(Stored data entries)
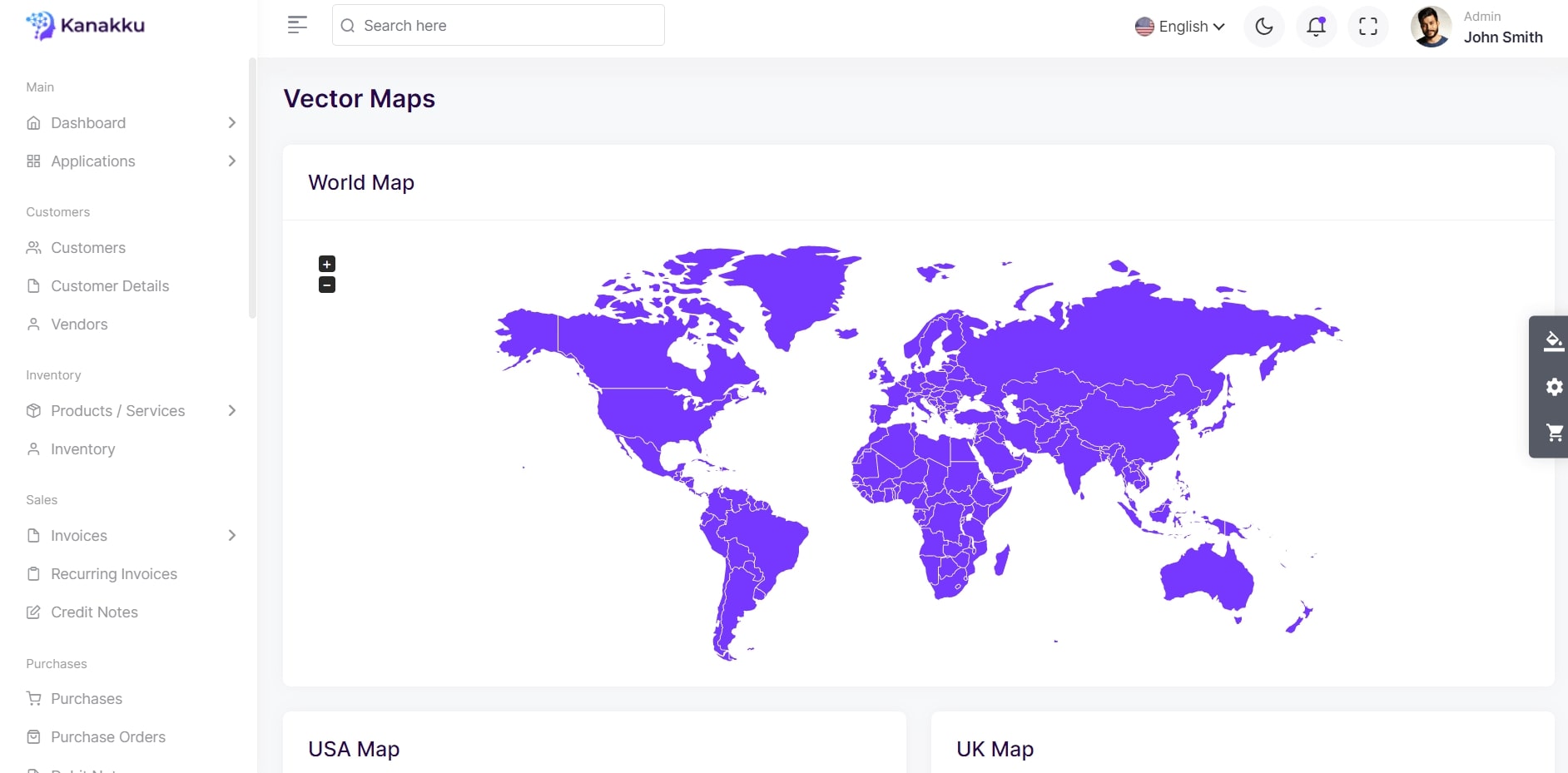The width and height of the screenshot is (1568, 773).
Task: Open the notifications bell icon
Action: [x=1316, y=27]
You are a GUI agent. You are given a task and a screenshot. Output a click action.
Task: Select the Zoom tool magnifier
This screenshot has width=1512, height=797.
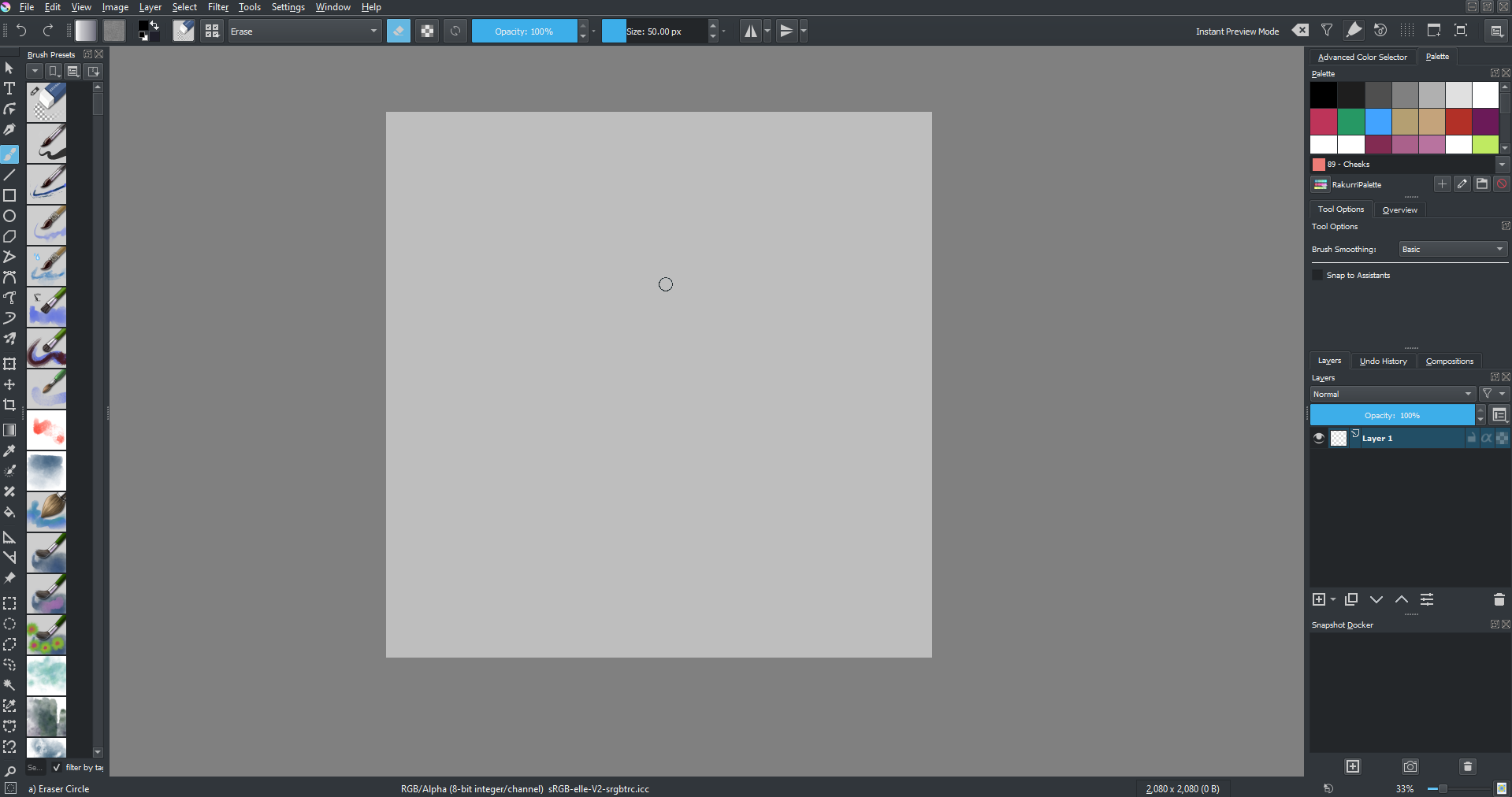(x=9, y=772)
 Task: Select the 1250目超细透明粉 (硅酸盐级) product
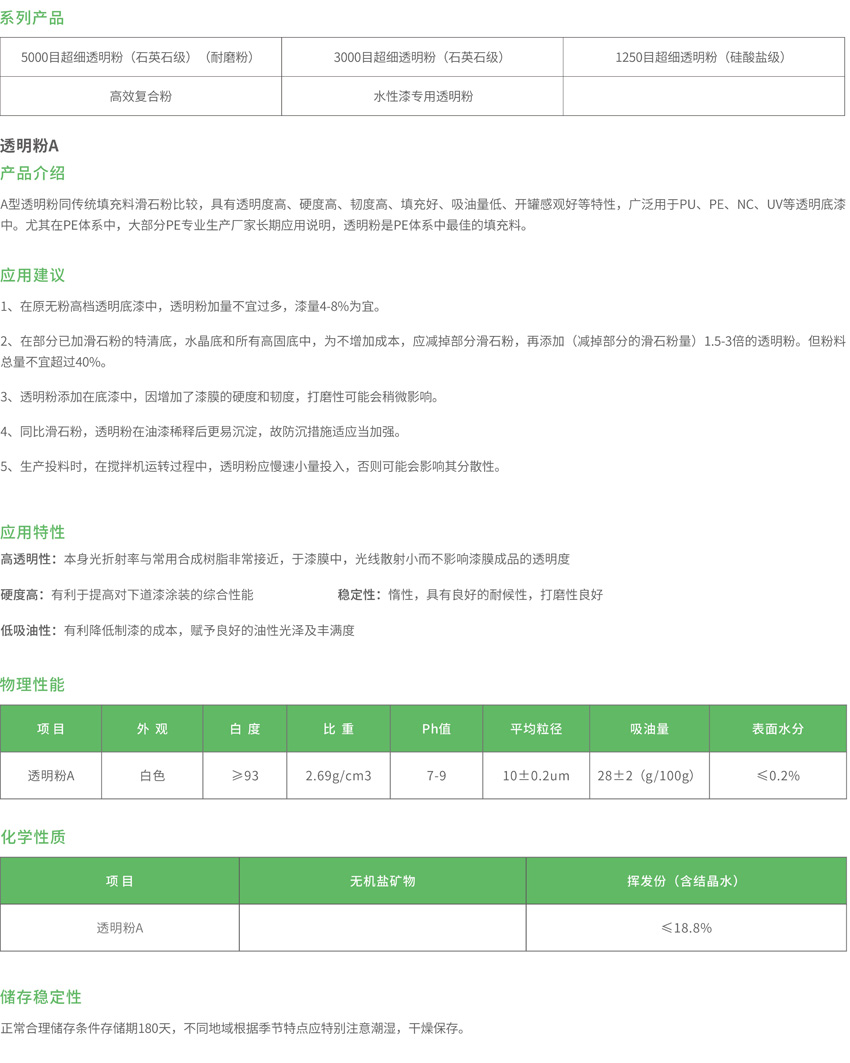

:: INSTRUCTIONS TO FOLLOW ::
From the line with "You are a GUI" to the final line of the entries above, reproduce each line exactly and nothing else; the pictures stay out.

:: TASK RESULT ::
You are a GUI agent. You are given a task and a screenshot. Output a click action.
Task: Select the Zoom tool magnifier
This screenshot has width=1512, height=797.
(x=9, y=772)
 Task: Select the 1250目超细透明粉 (硅酸盐级) product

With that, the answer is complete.